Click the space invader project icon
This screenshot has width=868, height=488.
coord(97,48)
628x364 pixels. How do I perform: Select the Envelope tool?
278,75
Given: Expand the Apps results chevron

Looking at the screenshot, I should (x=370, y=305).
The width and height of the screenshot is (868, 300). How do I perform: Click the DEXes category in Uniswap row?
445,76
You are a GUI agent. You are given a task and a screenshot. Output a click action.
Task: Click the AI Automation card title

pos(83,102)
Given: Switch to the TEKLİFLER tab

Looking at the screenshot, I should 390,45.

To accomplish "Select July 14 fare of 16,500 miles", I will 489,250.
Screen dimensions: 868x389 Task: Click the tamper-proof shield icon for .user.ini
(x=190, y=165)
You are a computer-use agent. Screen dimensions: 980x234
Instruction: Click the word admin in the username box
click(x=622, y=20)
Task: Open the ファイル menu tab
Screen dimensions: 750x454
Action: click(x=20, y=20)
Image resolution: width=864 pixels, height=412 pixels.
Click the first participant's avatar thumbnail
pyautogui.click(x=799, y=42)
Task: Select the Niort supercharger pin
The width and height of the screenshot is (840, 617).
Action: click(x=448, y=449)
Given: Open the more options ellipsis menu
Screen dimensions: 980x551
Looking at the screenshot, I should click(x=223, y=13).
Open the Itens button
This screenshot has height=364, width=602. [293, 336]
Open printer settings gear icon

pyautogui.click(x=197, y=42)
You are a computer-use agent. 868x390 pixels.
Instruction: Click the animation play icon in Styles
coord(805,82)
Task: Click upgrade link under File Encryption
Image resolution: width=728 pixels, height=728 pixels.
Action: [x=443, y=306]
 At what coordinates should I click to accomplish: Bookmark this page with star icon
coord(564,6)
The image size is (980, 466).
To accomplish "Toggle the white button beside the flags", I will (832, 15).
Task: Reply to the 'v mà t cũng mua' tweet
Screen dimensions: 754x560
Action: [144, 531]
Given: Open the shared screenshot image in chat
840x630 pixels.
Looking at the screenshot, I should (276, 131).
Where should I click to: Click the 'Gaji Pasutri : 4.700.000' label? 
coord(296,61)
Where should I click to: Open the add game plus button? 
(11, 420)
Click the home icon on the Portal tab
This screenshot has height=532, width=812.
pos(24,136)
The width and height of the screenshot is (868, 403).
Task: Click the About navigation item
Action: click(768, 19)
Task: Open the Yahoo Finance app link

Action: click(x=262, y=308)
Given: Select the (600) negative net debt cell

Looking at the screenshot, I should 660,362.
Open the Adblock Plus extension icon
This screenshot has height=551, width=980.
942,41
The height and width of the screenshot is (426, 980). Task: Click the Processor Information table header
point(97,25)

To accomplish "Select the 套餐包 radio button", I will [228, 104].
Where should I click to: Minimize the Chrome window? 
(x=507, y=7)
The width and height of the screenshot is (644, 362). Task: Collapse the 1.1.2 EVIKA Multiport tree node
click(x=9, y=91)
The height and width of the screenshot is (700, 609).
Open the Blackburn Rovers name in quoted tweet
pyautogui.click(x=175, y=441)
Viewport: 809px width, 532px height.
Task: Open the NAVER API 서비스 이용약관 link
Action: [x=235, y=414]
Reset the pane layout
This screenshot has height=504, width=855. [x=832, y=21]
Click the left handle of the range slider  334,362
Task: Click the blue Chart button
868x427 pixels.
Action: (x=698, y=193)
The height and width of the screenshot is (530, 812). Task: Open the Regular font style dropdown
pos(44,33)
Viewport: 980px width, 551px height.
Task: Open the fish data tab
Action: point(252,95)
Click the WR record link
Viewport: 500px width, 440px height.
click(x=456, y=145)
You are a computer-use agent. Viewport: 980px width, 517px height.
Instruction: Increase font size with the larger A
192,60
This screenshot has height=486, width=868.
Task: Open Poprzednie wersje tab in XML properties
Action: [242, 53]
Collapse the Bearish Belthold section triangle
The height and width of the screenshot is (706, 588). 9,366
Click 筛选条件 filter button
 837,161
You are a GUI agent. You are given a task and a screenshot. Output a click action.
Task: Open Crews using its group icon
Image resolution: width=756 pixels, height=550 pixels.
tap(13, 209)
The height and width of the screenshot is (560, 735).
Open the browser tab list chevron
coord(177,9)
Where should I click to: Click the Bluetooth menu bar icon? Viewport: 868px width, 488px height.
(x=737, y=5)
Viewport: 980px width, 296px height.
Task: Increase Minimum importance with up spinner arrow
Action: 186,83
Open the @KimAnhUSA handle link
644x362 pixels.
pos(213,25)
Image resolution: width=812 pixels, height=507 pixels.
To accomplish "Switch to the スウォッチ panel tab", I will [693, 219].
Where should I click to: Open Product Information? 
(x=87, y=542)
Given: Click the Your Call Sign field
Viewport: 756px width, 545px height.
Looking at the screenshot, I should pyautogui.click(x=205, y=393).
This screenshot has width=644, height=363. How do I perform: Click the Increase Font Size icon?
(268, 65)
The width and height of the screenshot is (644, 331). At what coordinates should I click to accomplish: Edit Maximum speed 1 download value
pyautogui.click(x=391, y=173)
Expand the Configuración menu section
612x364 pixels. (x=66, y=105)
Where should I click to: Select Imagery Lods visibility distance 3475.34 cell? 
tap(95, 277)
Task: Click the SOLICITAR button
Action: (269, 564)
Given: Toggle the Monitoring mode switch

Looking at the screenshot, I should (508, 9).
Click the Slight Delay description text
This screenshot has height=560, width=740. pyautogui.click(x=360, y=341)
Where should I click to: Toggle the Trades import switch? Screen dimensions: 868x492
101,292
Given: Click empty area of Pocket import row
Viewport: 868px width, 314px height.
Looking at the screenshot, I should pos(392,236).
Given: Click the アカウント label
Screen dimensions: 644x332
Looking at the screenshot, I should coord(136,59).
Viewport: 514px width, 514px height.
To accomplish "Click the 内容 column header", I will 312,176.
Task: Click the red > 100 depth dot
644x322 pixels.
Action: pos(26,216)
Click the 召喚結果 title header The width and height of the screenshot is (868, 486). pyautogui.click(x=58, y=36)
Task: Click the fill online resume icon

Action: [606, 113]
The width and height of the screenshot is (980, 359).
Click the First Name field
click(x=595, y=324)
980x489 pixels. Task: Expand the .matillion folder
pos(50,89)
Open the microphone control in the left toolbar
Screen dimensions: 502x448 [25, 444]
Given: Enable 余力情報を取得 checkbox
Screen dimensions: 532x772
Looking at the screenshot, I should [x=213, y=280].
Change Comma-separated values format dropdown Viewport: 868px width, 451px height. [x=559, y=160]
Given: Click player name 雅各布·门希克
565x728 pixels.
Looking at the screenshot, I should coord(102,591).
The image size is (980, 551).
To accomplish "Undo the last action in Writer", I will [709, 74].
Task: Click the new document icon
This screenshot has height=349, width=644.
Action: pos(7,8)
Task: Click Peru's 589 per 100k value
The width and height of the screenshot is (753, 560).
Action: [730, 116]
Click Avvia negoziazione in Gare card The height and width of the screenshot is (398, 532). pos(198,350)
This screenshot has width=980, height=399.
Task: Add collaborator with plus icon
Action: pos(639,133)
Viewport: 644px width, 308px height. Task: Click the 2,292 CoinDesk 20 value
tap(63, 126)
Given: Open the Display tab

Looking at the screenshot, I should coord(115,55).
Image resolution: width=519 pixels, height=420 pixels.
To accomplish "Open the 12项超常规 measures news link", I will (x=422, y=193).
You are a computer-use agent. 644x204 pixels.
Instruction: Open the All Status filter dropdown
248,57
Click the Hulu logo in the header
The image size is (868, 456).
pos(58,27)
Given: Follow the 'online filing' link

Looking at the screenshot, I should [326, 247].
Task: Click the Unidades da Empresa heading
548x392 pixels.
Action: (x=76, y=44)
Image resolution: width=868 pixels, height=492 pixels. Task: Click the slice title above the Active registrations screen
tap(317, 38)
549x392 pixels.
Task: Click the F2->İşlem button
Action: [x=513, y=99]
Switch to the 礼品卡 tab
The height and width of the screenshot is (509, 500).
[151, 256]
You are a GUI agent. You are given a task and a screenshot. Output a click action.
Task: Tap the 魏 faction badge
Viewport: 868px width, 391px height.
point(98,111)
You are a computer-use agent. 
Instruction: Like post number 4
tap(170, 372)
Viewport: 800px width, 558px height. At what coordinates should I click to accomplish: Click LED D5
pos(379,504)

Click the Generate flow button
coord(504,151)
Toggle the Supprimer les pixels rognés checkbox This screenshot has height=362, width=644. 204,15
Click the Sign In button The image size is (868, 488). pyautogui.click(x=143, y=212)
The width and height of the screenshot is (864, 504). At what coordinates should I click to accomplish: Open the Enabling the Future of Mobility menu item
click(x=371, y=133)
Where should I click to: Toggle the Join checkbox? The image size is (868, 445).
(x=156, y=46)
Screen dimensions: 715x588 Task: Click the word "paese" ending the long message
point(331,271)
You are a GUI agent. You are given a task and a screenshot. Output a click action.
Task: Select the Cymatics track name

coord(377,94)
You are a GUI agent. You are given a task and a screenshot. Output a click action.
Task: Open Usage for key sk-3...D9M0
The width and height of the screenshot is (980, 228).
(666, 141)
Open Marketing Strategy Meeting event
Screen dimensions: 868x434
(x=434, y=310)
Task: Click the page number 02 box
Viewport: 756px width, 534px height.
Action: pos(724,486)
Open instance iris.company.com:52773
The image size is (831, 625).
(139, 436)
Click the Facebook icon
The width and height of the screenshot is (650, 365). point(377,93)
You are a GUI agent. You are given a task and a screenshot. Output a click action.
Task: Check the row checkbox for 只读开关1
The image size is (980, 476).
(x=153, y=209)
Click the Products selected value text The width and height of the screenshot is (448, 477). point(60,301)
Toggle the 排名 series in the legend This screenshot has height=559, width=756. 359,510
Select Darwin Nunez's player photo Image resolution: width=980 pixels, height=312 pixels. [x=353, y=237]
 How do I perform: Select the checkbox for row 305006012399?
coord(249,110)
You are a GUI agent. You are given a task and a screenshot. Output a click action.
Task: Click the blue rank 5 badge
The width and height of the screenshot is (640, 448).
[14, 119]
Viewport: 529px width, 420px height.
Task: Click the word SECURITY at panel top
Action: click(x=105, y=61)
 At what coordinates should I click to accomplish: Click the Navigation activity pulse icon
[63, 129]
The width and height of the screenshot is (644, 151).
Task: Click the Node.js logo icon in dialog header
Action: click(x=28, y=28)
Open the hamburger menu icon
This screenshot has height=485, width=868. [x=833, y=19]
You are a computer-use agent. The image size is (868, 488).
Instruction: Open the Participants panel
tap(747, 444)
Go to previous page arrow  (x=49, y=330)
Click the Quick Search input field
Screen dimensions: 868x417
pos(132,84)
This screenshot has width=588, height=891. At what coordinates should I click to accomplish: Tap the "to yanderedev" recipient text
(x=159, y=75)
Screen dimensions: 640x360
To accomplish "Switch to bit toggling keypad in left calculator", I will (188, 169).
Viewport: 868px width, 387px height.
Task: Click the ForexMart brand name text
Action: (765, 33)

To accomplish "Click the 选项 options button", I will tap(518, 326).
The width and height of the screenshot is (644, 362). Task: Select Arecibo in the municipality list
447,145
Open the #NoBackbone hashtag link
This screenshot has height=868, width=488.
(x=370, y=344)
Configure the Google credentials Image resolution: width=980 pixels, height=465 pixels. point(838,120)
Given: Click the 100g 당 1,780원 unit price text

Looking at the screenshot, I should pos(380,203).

To do:
Render the items as a JSON list of strings, one string per line with blank lines omitted, beginning at the line that contains "Given: Enable 余力情報を取得 checkbox" and stopping after the line that contains "will [709, 74].".

Correct result:
[
  "Given: Enable 余力情報を取得 checkbox",
  "Screen dimensions: 532x772",
  "Looking at the screenshot, I should [x=213, y=280].",
  "Change Comma-separated values format dropdown Viewport: 868px width, 451px height. [x=559, y=160]",
  "Given: Click player name 雅各布·门希克",
  "565x728 pixels.",
  "Looking at the screenshot, I should coord(102,591).",
  "The image size is (980, 551).",
  "To accomplish \"Undo the last action in Writer\", I will [709, 74]."
]